Hace como dos años, cuando Madonna todavia vivía y Lady Gaga todavía era hombre yo estaba googleando sobre algo que no recuerdo muy y que la verdad no interesa mucho, porque luego apague la compu y me fui de compras a CDE.
Estaba yo en una tienda de musica mirando los CDs cuando una nena de ojos azules y preciosos cabellos ondulados entra con su mama. Se preguntaran qué tiene que ver esto con la historia pero si, en eso estoy, no se apresuren. La nena le pregunta al vendedor que si tenia el CD de un tal Justin Bíber. En ese exacto momento recordé lo que una tortuga me había dicho en sueños sobre ese tal Justin Bíber y las consecuencias que ocasionaría para la humanidad que esa niña lo escuchara por lo que me acerque discretamente a donde estaban la nena, su mama y el vendedor que les decía que por suerte todavía tenia un CD porque se estaba vendiendo como pan caliente en ese entonces. Ahí mismo decidí actuar por el bien de esa pequeña y de toda la humanidad, y me decidí no dejarla escuchar a ese cantante por lo que antes de que el vendedor encontrara el CD que yo había visto que estaba en la vidriera de en frente, fui discretamente y me apodere de el antes de que ellos lo notasen y fui a la caja para que me cobraran por el CD. (No podía simplemente esconderlo en mi saco porque ya había aprendido esa lección. [Maldito sensor detector de robos])

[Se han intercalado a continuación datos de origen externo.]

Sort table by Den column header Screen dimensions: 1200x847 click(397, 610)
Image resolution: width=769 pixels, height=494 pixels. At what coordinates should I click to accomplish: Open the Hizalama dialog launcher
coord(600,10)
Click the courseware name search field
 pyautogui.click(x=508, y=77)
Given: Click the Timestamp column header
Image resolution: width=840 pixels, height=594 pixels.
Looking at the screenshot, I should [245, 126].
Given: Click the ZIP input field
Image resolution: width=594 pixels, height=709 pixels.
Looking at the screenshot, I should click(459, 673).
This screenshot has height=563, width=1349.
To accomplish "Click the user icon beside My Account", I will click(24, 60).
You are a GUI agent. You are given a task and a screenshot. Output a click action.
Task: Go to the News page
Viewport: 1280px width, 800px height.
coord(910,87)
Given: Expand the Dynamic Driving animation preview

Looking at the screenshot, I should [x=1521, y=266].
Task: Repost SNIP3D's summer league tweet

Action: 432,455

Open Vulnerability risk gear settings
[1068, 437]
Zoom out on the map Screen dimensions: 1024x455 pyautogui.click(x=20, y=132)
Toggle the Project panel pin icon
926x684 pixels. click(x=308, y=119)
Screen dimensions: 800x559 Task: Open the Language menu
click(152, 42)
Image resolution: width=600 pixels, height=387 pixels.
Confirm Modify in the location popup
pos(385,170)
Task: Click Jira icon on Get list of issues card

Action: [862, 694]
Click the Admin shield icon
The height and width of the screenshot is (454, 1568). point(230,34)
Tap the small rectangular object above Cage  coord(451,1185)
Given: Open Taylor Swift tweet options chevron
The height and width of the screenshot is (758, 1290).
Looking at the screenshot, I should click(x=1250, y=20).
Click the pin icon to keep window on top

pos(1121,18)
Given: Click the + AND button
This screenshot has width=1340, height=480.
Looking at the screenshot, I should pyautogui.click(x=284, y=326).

Y así fue como salve a esa nena (tal vez futura encontradora de la cura del SIDA o del Lesbianismo, quien sabe) de la las horribles canciones de esta chica con peinado medio de chico. Fin.
Posdata. Al salir de la tienda escuche al Vendedor decirle a la nena que en la siguiente semana recibieran nuevas copias del CD y eso explica porque no hay esperanzas siquiera para la cura del SIDA o del Lesbianismo. Sorry gente. Pero lo intente, no pueden reprocharme nada.